» **What the task asks**: Only a number is wanted here: the number of lines of the data that include "computer".

————————

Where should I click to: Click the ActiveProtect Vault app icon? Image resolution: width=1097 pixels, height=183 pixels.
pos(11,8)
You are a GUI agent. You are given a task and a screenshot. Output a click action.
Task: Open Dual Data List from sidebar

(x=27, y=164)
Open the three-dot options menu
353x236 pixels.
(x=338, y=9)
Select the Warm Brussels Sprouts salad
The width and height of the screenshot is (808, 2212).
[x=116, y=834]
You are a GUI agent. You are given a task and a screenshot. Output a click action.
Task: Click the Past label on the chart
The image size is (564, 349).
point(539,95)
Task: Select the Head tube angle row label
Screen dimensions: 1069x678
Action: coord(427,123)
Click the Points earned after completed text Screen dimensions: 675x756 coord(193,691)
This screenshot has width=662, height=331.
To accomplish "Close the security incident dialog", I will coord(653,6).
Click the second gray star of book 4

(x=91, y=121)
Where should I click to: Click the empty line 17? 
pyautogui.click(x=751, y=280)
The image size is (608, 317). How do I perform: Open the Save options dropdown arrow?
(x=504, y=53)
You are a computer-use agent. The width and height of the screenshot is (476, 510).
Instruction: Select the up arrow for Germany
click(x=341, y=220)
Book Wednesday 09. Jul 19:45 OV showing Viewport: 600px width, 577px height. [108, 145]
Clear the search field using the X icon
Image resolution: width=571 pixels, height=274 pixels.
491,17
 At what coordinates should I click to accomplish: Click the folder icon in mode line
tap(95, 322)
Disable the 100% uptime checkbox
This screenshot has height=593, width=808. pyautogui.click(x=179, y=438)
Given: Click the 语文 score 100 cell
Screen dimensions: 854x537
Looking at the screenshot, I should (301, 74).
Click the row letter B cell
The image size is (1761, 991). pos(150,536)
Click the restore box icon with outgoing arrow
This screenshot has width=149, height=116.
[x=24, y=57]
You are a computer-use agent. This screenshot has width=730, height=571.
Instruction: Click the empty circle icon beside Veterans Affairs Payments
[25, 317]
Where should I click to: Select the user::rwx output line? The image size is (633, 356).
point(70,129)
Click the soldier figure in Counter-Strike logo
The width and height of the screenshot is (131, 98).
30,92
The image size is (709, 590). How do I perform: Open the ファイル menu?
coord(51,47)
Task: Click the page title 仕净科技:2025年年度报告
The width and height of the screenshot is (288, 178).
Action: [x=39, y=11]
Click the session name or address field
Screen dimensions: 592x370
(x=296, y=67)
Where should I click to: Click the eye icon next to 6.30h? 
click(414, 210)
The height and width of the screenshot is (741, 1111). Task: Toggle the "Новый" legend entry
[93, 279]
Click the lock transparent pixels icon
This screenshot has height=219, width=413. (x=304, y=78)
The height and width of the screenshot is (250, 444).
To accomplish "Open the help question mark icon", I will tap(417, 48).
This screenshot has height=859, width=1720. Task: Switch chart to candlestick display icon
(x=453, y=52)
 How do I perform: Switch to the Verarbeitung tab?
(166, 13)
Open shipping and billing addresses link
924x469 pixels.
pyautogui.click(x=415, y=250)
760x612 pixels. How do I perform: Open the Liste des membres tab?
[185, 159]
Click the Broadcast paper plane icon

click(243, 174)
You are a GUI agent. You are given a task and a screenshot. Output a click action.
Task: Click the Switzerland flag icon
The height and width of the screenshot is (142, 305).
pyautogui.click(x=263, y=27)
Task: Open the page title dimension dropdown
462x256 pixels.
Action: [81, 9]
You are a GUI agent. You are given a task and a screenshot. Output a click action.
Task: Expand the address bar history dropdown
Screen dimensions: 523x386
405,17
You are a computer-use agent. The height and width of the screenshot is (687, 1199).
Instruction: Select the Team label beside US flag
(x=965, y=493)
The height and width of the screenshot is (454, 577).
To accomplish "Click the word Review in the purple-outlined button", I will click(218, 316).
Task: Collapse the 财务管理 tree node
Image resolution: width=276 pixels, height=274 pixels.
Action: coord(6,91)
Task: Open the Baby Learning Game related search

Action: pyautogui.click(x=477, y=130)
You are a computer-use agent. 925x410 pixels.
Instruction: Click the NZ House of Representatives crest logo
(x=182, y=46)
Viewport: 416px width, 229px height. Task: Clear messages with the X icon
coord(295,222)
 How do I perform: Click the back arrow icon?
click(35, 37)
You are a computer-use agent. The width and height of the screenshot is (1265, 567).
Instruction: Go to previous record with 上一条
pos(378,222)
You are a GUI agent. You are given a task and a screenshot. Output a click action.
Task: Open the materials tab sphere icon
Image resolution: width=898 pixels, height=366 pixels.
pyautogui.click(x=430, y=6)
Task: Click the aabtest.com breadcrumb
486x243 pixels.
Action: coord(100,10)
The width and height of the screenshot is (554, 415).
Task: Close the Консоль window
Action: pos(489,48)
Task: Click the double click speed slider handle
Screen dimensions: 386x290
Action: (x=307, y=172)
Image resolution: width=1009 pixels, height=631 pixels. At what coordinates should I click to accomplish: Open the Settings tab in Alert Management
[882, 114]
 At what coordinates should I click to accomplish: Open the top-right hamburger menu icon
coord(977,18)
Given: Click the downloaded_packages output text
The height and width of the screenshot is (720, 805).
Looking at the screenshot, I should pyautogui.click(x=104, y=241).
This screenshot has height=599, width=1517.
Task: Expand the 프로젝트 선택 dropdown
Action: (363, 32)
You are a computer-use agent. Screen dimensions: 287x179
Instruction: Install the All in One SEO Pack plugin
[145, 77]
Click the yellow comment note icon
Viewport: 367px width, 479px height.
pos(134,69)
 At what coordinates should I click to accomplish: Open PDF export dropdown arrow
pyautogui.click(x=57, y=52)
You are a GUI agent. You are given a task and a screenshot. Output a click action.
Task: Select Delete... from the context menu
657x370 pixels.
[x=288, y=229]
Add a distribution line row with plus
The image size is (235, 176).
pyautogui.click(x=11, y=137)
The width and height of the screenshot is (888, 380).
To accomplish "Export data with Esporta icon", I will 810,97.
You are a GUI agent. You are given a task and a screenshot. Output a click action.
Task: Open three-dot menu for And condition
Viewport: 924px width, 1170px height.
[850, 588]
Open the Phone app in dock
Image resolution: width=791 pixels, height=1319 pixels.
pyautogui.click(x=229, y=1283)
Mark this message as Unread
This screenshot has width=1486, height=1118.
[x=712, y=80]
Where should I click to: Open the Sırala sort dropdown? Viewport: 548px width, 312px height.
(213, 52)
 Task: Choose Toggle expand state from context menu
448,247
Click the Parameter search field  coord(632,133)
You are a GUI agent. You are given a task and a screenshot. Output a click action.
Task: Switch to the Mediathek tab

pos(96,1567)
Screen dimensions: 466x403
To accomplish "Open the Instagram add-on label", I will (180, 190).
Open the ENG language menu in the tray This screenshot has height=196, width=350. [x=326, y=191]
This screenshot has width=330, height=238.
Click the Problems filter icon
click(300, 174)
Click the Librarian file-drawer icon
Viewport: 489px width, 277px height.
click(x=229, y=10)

————————

» **Result**: 6